Les taxes douanières annoncées par le gouvernement américain contre l'acier et l'aluminium importés du Mexique et du Canada compliquent un peu plus la difficile renégociation de l'Accord de libre-échange nord-américain (ALENA), en vigueur depuis 1994.

La décision du gouvernement Trump est intervenue au moment où les discussions entre les trois partenaires s'enlisaient sur des points stratégiques tels que l'industrie automobile, Washington exigeant une part beaucoup plus importante de composants fabriqués sur son territoire pour exonérer ses partenaires de droits de douane.

Ces taxes américaines de 25% sur l'acier et de 10% sur l'aluminium «n'améliorent certainement pas le climat lorsque vous essayez de conclure une négociation», remarque auprès de l'AFP Hugo Perezcano, ancien chef de l'unité gouvernementale mexicaine chargée d'enquêter sur les pratiques commerciales internationales déloyales.

En réponse, le gouvernement mexicain a annoncé qu'il imposerait des mesures équivalentes sur différents produits tels que la viande porcine, les pommes, les raisins et les lampes. Le Canada et l'Union européenne ont également annoncé des mesures de rétorsion.

«Le Mexique montre qu'il ne cède pas aux exigences des Américains», commente Alejandro Luna, avocat spécialisé dans le commerce chez Santamarina & Steta.

Les taxes douanières annoncées par le Mexique visent des secteurs politiquement sensibles pour Trump, comme celui des producteurs de viande porcine.

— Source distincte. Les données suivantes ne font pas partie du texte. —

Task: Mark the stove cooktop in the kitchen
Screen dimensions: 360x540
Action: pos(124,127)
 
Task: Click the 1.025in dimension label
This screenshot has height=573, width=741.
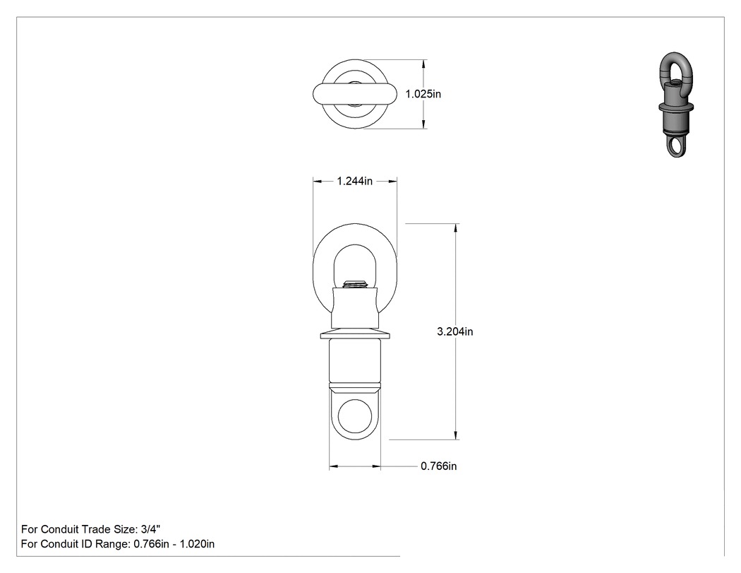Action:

«Une partie de l'électorat de Trump est concernée, c'est un secteur qui dépend des exportations. On s'approche d'une élection importante (élections de mi-mandat aux États-Unis) et le Mexique étudie comment maximiser les dégâts», analyse cet expert.

Il s'agit néanmoins d'une «arme à double tranchant» selon lui, car elle peut impacter les consommateurs mexicains.

La riposte du Mexique et du Canada fait aussi craindre une guerre commerciale qui pourrait affecter avant tout les consommateurs.

«Il existe un risque réel que cela continue et ne profite ni aux États-Unis, ni au Mexique, ni au Canada», ajoute Perezcano.

«Deux pays très différents»

Bien que l'annonce des taxes douanières américaines sur les importations d'aluminium et d'acier ait assombri l'avenir de l'ALENA, les négociations avaient déjà perdu de la vigueur au cours des dernières semaines.

Le mois dernier, les trois pays semblaient pourtant sur le point de parvenir à un accord avant le 17 mai qui aurait permis au Congrès américain de le ratifier avant les élections de mi-mandat.

Puis le représentant commercial américain, Robert Lighthizer, a fait savoir que les trois pays n'étaient pas proches d'un accord.

Le 1er juin, Trump suggérait des accords séparés avec le Mexique et le Canada en lieu et place de l'ALENA. «Ce sont deux pays très différents», justifiait-il, tout en martelant que l'ALENA était «un accord lamentable pour les États-Unis».

L'approche de l'élection présidentielle mexicaine, le 1er juillet, ne favorise pas non plus la signature prochaine d'un texte.

Le vétéran de gauche Andrés Manuel Lopez Obrador fait figure de grand favori des sondages - avec plus de 20 points d'avance sur son plus proche adversaire -, et un nouveau gouvernement devra sans doute reprendre les négociations.

«Il est maintenant très peu probable que l'accord soit ratifié cette année», selon Camarena.

La renégociation, qui a débuté en août 2017, «va se poursuivre tout au long de l'année et n'aboutira pas avant 2019», anticipe Rafael Camarena, économiste à Banco Santander, prolongeant ainsi un climat d'incertitude déjà dommageable au Mexique.

Lundi, le peso s'est encore affaibli, repassant pour la première fois depuis 15 mois au-dessus de la barre des 20 pesos pour un dollar.

Selon plusieurs analystes financiers, la politique mexicaine sur le commerce extérieur est l'un des facteurs pouvant faire dérailler la croissance du pays.

Même si le Mexique tente de diversifier ses partenaires, l'ALENA reste vital pour lui, le pays exportant près de 80% de ses produits vers le marché américain.